Angel•A : noir et blanc et noir

Publié le par Glauktier

Alors, ce film est sorti en décembre 2005 mais je n'ai jamais dit que j'allais parlé de l'actualité. La culture cinématographique n'est pas juste les sorties récentes, voyons !

 

angel-a

 

André est un petit escroc qui vit entre Paris et, sois-disant, NY. Sauf que maintenant, il est criblé de dettes et n'a plus que quelque heures pour sauver sa vie. N'ayant aucune solution, il décide de sauter du pont Alexandre III, mais il est précédé par une belle blonde. Il la sauve de la noyade et se retrouve alors à la charge d'Angela, un mannequin sortie tout droit sortie des boites de strip-tease qui va lui faire bien plus que la totale… HEU ! la morale ! la morale, voila !

 

Et là je spoil sévère:

Sauf qu''Angela est un ange venu du ciel pour le remettre sur le droit chemin et qu'André va finir amoureux d'Il/elle et que cet ange va finir par tomber amoureux de lui et… et… voila.

 

Honnêtement le scénario craint. Le spitch de "un ange vient remettre un escroc dans le droit chemin et ils vont tomber amoureux" j'avale pas trop.

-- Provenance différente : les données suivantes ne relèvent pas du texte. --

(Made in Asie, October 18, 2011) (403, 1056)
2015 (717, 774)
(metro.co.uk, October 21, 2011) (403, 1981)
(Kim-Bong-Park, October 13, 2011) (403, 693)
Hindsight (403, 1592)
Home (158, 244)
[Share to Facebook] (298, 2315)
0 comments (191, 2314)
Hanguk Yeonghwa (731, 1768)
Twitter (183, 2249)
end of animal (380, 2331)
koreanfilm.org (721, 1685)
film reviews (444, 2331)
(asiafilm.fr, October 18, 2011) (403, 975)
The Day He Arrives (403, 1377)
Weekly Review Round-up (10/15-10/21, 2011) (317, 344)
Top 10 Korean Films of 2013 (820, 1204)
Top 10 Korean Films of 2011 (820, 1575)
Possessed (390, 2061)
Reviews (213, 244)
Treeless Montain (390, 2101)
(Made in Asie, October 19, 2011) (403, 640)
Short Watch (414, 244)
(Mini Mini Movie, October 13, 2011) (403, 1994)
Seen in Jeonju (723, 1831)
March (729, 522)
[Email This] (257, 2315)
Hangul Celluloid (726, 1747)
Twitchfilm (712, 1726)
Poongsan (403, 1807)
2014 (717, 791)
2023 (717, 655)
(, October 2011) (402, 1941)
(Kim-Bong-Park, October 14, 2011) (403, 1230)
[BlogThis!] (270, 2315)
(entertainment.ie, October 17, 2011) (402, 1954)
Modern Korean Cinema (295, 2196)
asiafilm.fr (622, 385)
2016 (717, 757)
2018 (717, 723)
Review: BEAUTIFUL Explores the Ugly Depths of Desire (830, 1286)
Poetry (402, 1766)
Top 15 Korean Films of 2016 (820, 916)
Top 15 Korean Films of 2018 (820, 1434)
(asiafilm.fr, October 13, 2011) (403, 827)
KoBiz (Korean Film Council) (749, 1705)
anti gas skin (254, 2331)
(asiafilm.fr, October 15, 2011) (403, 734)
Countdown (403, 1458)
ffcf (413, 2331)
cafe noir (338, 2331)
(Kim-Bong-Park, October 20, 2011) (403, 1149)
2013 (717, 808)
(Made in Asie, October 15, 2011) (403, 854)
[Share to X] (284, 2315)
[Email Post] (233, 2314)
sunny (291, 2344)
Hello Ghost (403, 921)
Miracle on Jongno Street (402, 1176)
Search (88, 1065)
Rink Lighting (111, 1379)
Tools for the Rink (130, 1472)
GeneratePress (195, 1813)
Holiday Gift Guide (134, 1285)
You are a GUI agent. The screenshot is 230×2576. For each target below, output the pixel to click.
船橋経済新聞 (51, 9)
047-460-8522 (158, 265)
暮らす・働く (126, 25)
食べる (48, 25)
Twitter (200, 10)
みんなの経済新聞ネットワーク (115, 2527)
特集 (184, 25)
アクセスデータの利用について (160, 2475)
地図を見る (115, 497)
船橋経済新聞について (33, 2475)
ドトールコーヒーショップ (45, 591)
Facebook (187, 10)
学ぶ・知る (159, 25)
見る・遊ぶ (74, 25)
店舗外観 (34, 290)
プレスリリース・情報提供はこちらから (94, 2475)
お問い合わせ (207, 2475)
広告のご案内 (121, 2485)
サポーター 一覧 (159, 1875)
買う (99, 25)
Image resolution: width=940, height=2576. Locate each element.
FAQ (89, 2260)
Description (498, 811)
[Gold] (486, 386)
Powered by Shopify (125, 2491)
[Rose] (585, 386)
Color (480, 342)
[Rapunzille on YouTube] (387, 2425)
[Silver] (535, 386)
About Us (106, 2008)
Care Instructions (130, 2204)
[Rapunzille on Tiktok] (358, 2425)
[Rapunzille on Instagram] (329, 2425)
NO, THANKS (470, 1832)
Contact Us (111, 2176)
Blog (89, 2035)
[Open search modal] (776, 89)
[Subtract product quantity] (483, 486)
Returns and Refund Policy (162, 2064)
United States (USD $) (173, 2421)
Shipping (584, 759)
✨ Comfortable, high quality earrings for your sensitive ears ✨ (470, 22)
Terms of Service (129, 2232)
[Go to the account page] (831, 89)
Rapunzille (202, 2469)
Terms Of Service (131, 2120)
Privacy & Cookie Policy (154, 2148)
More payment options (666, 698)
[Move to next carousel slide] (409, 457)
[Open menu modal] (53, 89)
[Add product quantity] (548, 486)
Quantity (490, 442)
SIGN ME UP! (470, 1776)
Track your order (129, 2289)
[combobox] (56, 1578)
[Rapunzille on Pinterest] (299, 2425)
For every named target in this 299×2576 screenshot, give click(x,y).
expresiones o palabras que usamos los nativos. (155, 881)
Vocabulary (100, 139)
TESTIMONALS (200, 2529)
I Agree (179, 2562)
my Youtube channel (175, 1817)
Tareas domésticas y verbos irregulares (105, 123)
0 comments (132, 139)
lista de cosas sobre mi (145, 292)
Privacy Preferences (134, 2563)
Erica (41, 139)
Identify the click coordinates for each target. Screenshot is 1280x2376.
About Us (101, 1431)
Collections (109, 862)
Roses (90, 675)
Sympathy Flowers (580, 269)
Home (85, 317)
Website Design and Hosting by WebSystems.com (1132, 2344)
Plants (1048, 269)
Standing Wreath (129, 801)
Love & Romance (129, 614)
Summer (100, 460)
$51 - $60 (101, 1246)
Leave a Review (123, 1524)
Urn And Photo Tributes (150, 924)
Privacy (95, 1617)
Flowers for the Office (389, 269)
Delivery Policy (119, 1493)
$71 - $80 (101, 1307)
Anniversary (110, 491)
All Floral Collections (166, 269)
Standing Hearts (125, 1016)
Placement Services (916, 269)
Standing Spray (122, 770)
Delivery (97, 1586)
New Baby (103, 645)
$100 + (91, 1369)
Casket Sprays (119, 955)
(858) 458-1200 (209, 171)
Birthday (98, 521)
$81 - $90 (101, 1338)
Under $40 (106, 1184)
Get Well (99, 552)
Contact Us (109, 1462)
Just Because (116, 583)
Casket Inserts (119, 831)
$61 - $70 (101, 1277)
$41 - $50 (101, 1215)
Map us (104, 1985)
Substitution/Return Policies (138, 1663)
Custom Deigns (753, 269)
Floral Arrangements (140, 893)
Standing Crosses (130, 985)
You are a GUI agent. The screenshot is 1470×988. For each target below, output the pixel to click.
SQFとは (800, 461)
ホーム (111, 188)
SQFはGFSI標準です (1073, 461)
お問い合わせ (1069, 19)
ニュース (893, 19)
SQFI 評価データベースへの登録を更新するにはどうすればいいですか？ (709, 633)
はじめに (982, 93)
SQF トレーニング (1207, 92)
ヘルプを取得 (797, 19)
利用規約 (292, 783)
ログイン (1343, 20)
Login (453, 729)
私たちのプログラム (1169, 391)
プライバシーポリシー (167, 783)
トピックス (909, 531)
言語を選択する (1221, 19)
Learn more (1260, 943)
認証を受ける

D'autant plus que le personnage d'André a la nationalité Américaine et ça, ça n'a aucun intéret. Tout du long, on se demande d'ailleurs qu'est-ce que ça vient faire là. À part alimenter quelques répliques, on y crois pas du tout (surtout que Jamel est Parisien comme pas deux…).

Jamel joue extrêmement bien et prend tout l'écran alors que sa Réplique a un accent terrible à couper au couteau, si bien que j'avais l'impression de regarder des séries AB production écritent par jean-François Porry (il a bien choisit son nom, lui). Vous savez, Hélène et les garçons, dans les années 90, qui prenaient 50% de jeunes comédiens d'origine étrangère à préférence américaine, et qui passaient leur temps à déglutir au lieu de réciter leur texte.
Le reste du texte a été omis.